** TAREFA PROPOSTA 1 **
Indique se cada afirmação concorda com o trecho sobre as terras do reverendo Moon. Responda sim ou não e cite as palavras exatas do trecho que decidem a resposta. (a) As propriedades somam 833 mil hectares. (b) As terras já são contíguas. (c) O Exército ainda não reagiu.
** TAREFA PROPOSTA 2 **
Reproduza em lista numerada as linhas de dados registrados, entre a linha que contém "Given: Click the" e o fim dessas linhas, ambas inclusive. Deixe de fora as linhas em branco e as imagens.

** TRECHO FORNECIDO **

Uma espécie de território independente está sendo criado em silêncio, em uma área de fronteira entre o Brasil e o Paraguai. É o paraíso tropical do reverendo Sun Myung Moon, formado por uma sucessão de santuários naturais, por onde cruzam os rios Nabileque, Miranda, Paraguai, Prata e Salobra. No total, as propriedades somam 833 mil hectares, o que equivale a mais de três Luxemburgos, o grão-ducado europeu. Nelas caberiam todo o Distrito Federal, além das cidades de São Paulo e do Rio de Janeiro. Se fossem destinadas à reforma agrária, daria para assentar 41.650 famílias. Embora ainda não sejam contíguas, as terras vêm sendo adquiridas tão perto umas das outras que é impossível não imaginar que estão para unir-se.

Encarregado de preservar a integridade territorial do País, o Exército já entrou em alerta. Responsável pelos assuntos de segurança nacional, o general Alberto Cardoso colocou em campo os homens da Agência Brasileira de Inteligência (Abin). A Polícia Federal, por sua vez, começou a rastrear as movimentações financeiras do misterioso empreendimento.

Jardim do Éden – O cerco começou depois do anúncio de Moon, em Nova York, de que pretende criar, em regiões conflagradas em qualquer ponto do mundo, zonas de paz a serem administradas pelas Nações Unidas. Para compensar os países que perderem área por causa da iniciativa, ele prometeu entregar terras compradas nos países do Mercosul. Parece delírio, mas a ambição desmedida é coerente com a trajetória do reverendo Moon. Fundador e líder de uma organização econômico-religiosa, ele tem raízes espalhadas por 185 países. De acordo com seus seguidores, o vínculo com esta parte do mundo começou em 1964. Fazia um sobrevôo pela Cordilheira dos Andes quando sentiu uma inspiração divina em construir algo na região. Trinta anos depois, durante visita ao Mato Grosso do Sul, vislumbrou no encontro dos rios Miranda e Prata uma alusão à confluência entre o Tigre e o Eufrates (região da antiga Mesopotâmia, atual Iraque), onde Deus teria criado o Jardim do Éden. Empenhado em erguer uma réplica do paraíso, Moon comprou no ano seguinte a Fazenda Nova Esperança, que abriga a união das águas do Miranda com o Prata.

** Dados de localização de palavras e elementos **

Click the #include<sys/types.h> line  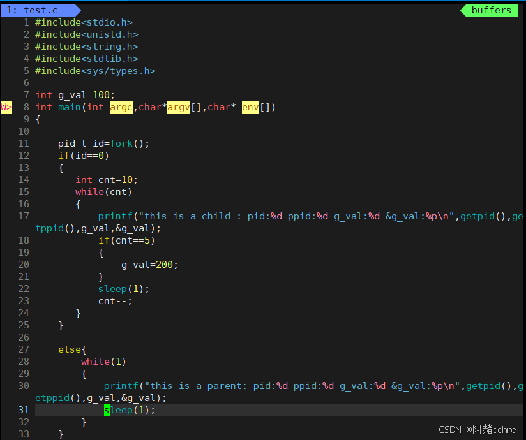point(95,71)
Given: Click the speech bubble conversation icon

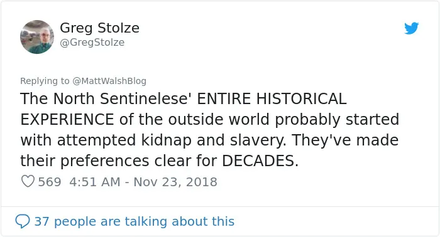Looking at the screenshot, I should coord(23,221).
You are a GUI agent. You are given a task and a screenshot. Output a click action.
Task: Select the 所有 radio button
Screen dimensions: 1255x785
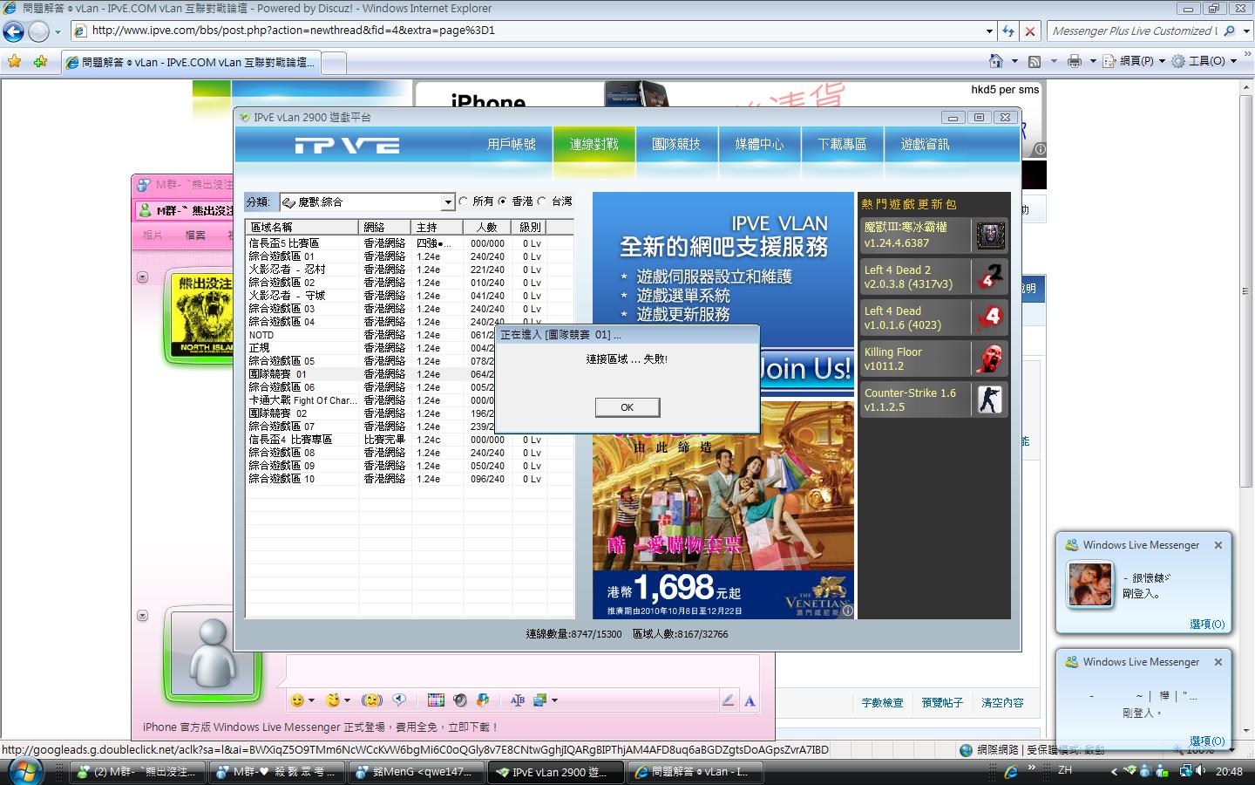pos(464,201)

** RESPOSTA ESPERADA 1 **
(a) Sim: "No total, as propriedades somam 833 mil hectares"
(b) Não: "Embora ainda não sejam contíguas"
(c) Não: "o Exército já entrou em alerta"

** RESPOSTA ESPERADA 2 **
1. Given: Click the speech bubble conversation icon
2. Looking at the screenshot, I should coord(23,221).
3. You are a GUI agent. You are given a task and a screenshot. Output a click action.
4. Task: Select the 所有 radio button
5. Screen dimensions: 1255x785
6. pos(464,201)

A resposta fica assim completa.